To do that, they worked the stairs and vertical risers concurrently. First, they ground and primed following the same methods as on the landings. Then, they taped off all of the trip strips on the front of the stairs. This was followed by a double broadcast of flakes and the 201 resin, brushing with stiff bristle brushes, and the 301 clear sealer application. Rookey continues, "All the stair nosings had custom color black and gray non-slip strips installed two-inches by two-feet. These were areas that were taped off and installed after the main flake system had been installed. Once the stairs had been sealed with the first coat of 301, we went back and installed the anti-slip strip on the stair edges."All the landings were sanded with floor buffers, while the stairs had to be sanded by hand with 36-grit black sandpaper on palm sanders.

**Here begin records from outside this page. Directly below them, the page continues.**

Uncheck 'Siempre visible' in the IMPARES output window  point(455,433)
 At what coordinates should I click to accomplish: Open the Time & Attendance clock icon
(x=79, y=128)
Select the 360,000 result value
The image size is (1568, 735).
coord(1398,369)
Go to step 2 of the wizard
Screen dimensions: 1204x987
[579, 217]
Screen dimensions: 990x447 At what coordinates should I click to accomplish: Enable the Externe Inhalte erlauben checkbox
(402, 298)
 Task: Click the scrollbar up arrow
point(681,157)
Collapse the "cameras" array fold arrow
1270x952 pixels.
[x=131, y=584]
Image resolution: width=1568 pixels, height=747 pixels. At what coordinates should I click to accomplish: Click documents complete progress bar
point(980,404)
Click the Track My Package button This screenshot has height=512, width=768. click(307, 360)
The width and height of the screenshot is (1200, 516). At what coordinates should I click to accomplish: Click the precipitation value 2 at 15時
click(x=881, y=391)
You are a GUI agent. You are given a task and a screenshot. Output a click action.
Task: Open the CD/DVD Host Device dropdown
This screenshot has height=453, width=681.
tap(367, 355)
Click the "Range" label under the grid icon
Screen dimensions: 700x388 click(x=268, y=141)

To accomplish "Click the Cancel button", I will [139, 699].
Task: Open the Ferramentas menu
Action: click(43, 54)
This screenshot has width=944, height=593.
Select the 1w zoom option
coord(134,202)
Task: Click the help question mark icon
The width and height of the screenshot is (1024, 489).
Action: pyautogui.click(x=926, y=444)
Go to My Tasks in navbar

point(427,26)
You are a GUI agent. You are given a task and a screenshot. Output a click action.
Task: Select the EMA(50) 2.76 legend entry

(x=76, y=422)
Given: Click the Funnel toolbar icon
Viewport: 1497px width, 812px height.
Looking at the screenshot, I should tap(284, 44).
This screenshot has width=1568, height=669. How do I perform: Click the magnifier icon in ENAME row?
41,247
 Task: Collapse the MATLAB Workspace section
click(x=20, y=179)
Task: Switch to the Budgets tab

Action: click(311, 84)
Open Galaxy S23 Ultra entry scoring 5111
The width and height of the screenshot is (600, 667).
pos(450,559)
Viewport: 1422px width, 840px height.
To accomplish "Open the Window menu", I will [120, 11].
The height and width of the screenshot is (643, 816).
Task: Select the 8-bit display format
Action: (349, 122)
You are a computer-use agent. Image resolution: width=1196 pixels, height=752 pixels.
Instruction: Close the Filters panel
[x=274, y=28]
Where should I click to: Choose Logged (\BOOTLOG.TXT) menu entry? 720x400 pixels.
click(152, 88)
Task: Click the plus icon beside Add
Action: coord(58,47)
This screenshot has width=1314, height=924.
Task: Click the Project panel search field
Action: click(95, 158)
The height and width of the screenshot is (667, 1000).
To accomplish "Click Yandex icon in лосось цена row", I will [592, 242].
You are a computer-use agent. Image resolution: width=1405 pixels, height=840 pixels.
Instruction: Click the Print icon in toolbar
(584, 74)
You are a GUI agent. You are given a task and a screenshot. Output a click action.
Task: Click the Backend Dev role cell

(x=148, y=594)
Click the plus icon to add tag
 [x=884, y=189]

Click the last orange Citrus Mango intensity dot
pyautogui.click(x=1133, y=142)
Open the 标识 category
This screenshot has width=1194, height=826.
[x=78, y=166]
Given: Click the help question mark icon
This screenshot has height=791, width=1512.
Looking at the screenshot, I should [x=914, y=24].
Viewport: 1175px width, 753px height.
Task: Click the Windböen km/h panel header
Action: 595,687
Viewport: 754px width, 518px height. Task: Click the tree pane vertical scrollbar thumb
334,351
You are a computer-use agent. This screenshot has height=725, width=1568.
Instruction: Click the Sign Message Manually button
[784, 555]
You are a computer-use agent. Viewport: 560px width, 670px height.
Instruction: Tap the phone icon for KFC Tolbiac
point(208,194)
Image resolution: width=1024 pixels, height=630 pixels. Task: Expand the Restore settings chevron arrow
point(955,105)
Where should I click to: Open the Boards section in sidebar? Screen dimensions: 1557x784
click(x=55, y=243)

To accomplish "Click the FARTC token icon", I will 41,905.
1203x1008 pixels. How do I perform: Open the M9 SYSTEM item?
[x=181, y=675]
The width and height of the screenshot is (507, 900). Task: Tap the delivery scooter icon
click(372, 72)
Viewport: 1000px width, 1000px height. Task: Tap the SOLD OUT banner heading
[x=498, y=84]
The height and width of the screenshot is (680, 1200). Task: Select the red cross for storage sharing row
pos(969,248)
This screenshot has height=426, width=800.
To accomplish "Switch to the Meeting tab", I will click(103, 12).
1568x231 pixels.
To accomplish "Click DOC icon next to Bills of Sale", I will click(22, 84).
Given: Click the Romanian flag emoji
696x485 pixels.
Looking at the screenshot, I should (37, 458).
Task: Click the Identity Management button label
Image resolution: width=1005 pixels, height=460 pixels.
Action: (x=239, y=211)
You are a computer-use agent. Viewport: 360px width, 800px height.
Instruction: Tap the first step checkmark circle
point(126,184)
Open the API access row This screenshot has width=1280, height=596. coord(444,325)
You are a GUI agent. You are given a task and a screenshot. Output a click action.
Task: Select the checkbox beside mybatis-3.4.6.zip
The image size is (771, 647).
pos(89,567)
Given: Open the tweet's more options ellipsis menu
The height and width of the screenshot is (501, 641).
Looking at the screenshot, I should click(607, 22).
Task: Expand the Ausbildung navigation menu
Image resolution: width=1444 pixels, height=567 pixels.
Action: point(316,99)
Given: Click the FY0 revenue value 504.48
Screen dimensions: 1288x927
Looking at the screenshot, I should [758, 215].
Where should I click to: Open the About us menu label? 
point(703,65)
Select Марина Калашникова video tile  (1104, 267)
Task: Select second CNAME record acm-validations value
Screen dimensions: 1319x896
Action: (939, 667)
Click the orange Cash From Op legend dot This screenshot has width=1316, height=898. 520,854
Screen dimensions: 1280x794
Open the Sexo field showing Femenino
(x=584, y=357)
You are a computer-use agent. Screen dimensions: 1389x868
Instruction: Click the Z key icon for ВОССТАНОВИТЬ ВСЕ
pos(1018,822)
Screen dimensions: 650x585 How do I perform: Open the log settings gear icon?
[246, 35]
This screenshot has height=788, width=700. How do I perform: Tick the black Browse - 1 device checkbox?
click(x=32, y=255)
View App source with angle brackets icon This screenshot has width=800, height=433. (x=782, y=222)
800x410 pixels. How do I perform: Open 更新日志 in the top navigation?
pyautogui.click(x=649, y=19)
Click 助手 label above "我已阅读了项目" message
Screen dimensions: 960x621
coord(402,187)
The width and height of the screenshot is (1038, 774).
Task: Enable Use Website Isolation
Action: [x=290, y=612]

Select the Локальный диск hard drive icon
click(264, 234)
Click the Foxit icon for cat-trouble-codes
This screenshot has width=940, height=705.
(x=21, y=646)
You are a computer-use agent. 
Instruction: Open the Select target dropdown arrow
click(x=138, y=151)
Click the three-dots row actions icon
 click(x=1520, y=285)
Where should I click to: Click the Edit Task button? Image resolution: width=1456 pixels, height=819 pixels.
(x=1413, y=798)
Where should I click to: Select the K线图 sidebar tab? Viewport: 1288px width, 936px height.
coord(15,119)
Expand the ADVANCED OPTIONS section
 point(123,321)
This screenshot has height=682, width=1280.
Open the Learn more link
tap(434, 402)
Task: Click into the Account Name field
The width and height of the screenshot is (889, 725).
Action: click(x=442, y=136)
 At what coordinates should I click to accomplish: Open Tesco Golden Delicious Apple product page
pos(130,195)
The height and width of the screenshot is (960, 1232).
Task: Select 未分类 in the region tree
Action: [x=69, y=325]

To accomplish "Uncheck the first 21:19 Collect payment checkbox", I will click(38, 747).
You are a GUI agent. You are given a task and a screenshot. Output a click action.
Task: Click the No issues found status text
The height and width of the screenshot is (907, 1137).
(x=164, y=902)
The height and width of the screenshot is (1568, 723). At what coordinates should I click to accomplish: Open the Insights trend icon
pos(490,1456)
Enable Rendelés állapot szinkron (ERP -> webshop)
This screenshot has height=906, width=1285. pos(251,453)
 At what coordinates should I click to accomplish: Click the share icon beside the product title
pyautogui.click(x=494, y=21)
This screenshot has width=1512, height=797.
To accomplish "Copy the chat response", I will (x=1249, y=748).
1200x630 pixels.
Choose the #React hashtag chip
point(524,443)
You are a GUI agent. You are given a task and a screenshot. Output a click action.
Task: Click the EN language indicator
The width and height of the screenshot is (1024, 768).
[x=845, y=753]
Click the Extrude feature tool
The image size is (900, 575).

Once the dust had been vacuumed, working from the top down, all of the stairs and landings were given a final flood coat seal of 301 at a thickness of eight to 10 mils. The elevator lobbies were the final step in the process. "Each floor was color coded to differentiate between the different floors in the garage and so we created custom flake, micro-chip blends of red, yellow, green, and blue in front of each of the doors. "The crew cut the expansion and control joints using a seven-inch saw. "We cut them 1/4-inch wide and 1 1/2-inch deep and caulked them with Sikaflex 1c," says Rookey. And with the finishing of the expansion joints, the expansive new parking garage was ready for traffic. The crew from Northeast Industrial Floorings, Inc. finished both structures in spite of the fact that they were working literally under glass and under no small amount of pressure. The parking garage is now open and the community is beginning to thrive. Maybe that old cliché should be: "If you build it, Rookey and his team can coat it."